For those who don't know, a wave of (heavily under-reported) strikes organized online by teachers has been sweeping across the U.S. over the last couple months. The first strike wave took place in West Virginia, which won a number of concessions from the state government, inspiring teachers in Oklahoma and now Arizona to join in as well as, to lesser degrees, those in Kentucky and Colorado as well. Educators in these states typically have to work multiple jobs to make ends meet and are saddled with oversized classes, a shortage of textbooks, and frankly a shortage of other teachers because nobody wants the job due to the conditions. In Oklahoma, some 20% of the schools have resorted to four-day school weeks due to funding shortages, which of course only further elevates the burden on teachers. Many schools across these states have even ceased to use heating and air conditioning to save money.
These strikes demand substantial increases in pay for teachers and other school staff, as well as the restoration of pre-recession funding levels and an end to the privatization of public schools that is being advanced by the Trump Administration and supported by state governments (most aggressively by the Republican-controlled ones).
These actions have been organized by teachers themselves online, not called by their unions. In that connection, the World Socialist Web Site has, in their coverage, made what I think is an important point about the role of the National Education Association and the American Federation of Teachers -- the main teacher unions -- in this struggle:
"In order to carry their struggle forward, teachers in Arizona and Colorado must learn the lessons of the West Virginia and Oklahoma strikes. In each case, the unions sought to isolate the struggle and redirect it behind voting for Democrats in the mid-term elections.
The unions see it as their task to ensure “labor peace.” In a comment to the Washington Post, the president of the American Federation of Teachers, Randi Weingarten ($500,000/year salary), wrote that if the unions are weakened struggles like that in West Virginia “will be multiplied and magnified across the country.”
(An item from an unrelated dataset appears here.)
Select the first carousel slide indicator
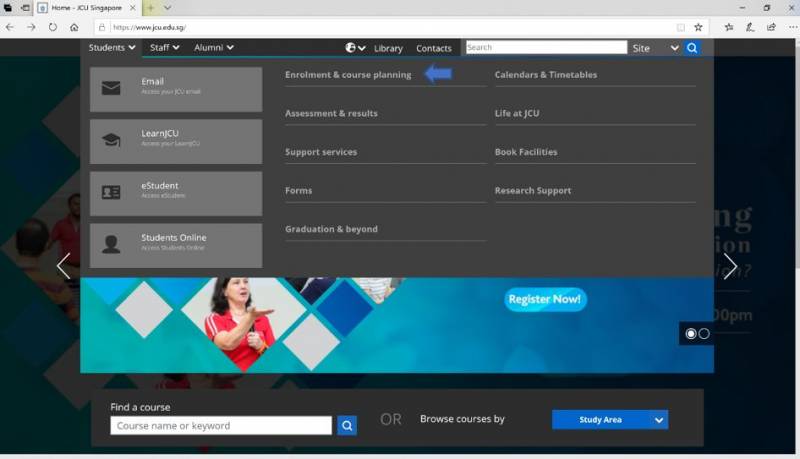 click(x=690, y=333)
It is no coincidence that the teachers’ struggle has broken out first in states where the unions have less of a stranglehold. In Arizona, a state with over 50,000 teachers, the Arizona Education Association has fewer than 20,000 members."
Unions in this country serve the opposite of their official role anymore. They exist much more to contain and undermine labor actions rather than to represent and advance the interests of the workers they purport to represent. From fast food strikes to these, there are more labor actions happening in this country right now among non-union workers than among those who have unions.
I'm of the persuasion that schools should be public property, funded equally and well (not shortchanged to pay for unnecessary subsidies for industries like oil and natural gas), and run by the teachers who work there and know their students and their individual needs rather than by administrative staff that doesn't.
So anyway, do you consider yourself a supporter of these strike actions?